**ОТРЫВОК**
....

Лия Ахеджакова: «Отпустите невинных. Не развращайте население!»
19- 20.08.2013, 15:18
- 25,791
Ролевые спектакли современной российской Фемиды в рецензиях Лии Ахеджаковой.
Народная артистка России в интервью корреспонденту «Новой газеты» Елене Масюк говорит о «болотном деле» и коллегах-«белоленточниках», о судьях, прокурорах и лжесвидетелях и о том, почему сейчас нельзя молчать.
— Когда вы пришли в Мосгорсуд на процесс по «болотному делу», вас что-нибудь удивило?
— Я второй раз в жизни была на суде. Первый раз — в Хамовническом, когда Ходорковского и Лебедева судили. Там свои потрясения у меня были. Я уже привыкла, что особо опасные преступники — либо такие, которые у себя лично нефть украли и налоги с этого не заплатили, либо те, кто ни в чем не виноват (их вырвали просто из толпы), — сидят в бронированной клетке. Около этой бронированной клетки стоят судебные приставы. Судебные приставы — это особые люди, иногда молодые, которые во все черное одеты, дубинка, электрошокер, черный берет, черные сапоги — ну космонавты, и им все можно. Они ходят между родителями, друзьями, которые сидят в зале, и не разрешают общаться с теми, кто сидит в клетке. Я попыталась руками помахать ребятам, подумала, что, может быть, им будет приятно, что знакомая артистка пришла, какую-то радость им доставить. И они все стали мне махать. И тут же передо мной вырос огромный, не скажу слово «амбал», иначе это же оскорбление…
— Нет, это не оскорбление.
— Нет? Амбал — не оскорбление? Огромный молодой амбал, весь в черном, и перекрыл мне эту клетку. Там же уже поженились некоторые, и жены сидят в зале. И они могут только смотреть друг на друга, хотя ничего не видно, очень толстое стекло. И если только какая-то из мам тихонько ручкой махнет — сразу встает государство в черном костюме с электрошокером и дубинкой. Я говорю: «Сынок, бл…, сколько тебе лет?» Он говорит: «Это не имеет значения». Я говорю: «Ты понимаешь, ты народную артистку перекрыл. Я тебе в бабушки гожусь, и ты, сволочь, встал между мной и ребятами, у тебя совесть есть?!» Он говорит: «Не положено». Не положено… Нельзя эту радость доставить тому, кто сидит в клетке. Как будто там звери какие-то сидят, которые перекусают, разнесут, заразят, уничтожат весь этот мир.
«Это маленькая страшная жестокость!»
Но самое главное, что меня потрясло: перед началом заседания в Мосгорсуде была пресс-конференция, которую попросили провести родители этих мальчиков (они же все молоденькие, там только один Сергей Кривов постарше). Родители кроткие, они не возмущались, они за это время притерпелись, что все время будет насилие, несправедливость, неуважение, жестокость… И страшное доказательство силы власти, что ты никто, ты ничто!

....

**НАБОР ЗАДАНИЙ**
1. Ответьте по интервью с Лией Ахеджаковой:
(a) В каком суде она была в первый раз и кого там судили?
(b) Что ответил ей судебный пристав на вопрос «сколько тебе лет?»?
(c) Кто попросил провести пресс-конференцию перед началом заседания в Мосгорсуде?
2. Допишите интервью с Лией Ахеджаковой о «болотном деле», начав сразу после последней приведённой фразы.
Дальше идёт отдельный материал.

**ФРАГМЕНТ ДАННЫХ**
....

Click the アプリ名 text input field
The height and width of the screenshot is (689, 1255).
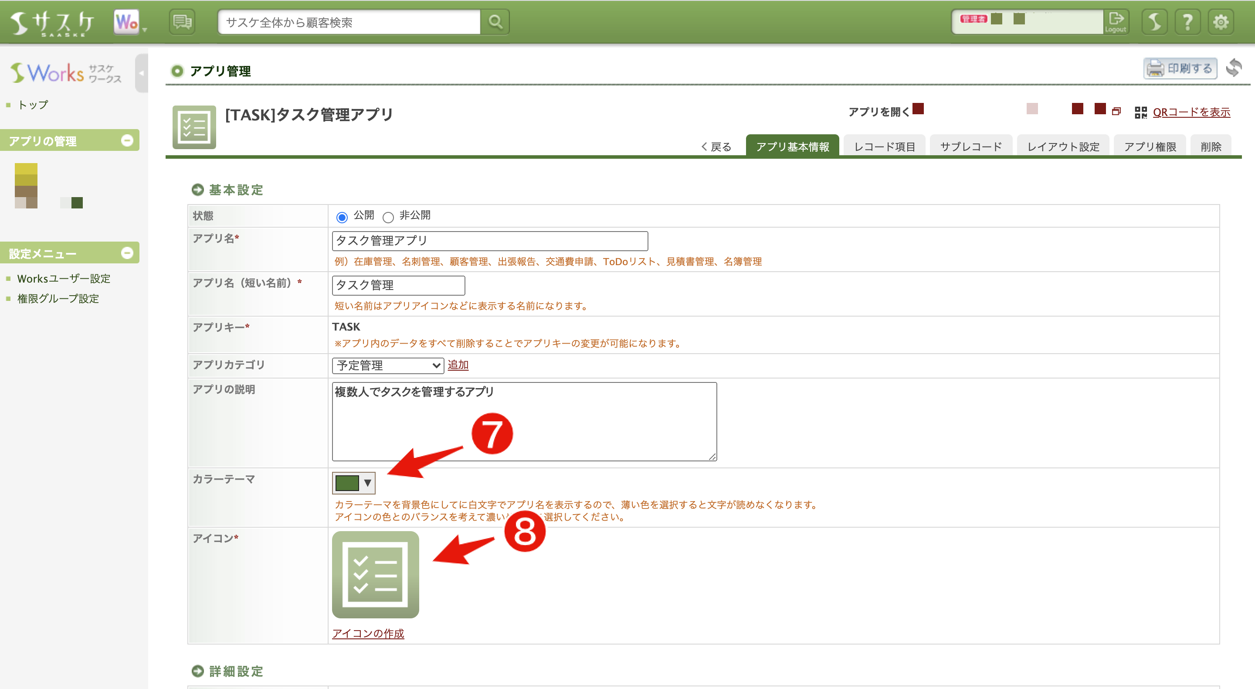(489, 240)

....

**ОТВЕТЫ ПО ЗАДАНИЯМ**
1.
(a) В Хамовническом суде, где судили Ходорковского и Лебедева.
(b) «Это не имеет значения».
(c) Родители мальчиков, которых судили по «болотному делу».

2.
Папа Савелова Артема, седой человек, нестарый, говорит, когда была жара жуткая (а они же 12 человек в одной клетке тогда были и без воздуха, нету кондиционера в этом зале), он ходил с вентилятором, умолял судью, что вот он принес удлинитель и вентилятор для ребят… Он дошел до высшей инстанции в этой судебной иерархии, ему нигде не разрешили ребятам поставить вентилятор. А их в 5 утра будят. Какой-то чаек, дальше их привозят. Они должны пообедать в перерыве, им дают сухую лапшу, ее нужно заварить кипяточком. А судья делает очень короткий перерыв. Я длинно рассказываю, но это страшно! Это маленькая страшная жестокость! Они не успевают эту вермишель сухую заварить, и они не могут пообедать. После суда развозят в автозаках по тюрьмам, они к 12 ночи только возвращаются и не успевают поесть. Два месяца не дают душ принять, потому что по четвергам суд. Страшные вещи родители рассказывали, оказывается, всем родителям с апреля не разрешают повидаться с детьми.
А Акименков, который ослеп… Он в темном автозаке, в темном «стакане», в темной камере, он окончательно потерял зрение. И когда нам на суде показывали видео «Минаев Live», то он пожаловался, этот мальчик Акименков, что он ничего не видит сквозь стекло, а ему показывают, он должен опознавать себя или не опознавать. Правда, там есть, кому опознавать. Человек, который никого из них не знает, но всех опознает, — это следователь Гуркин, который занимается ну просто художественными измышлениями. На нем такая вина!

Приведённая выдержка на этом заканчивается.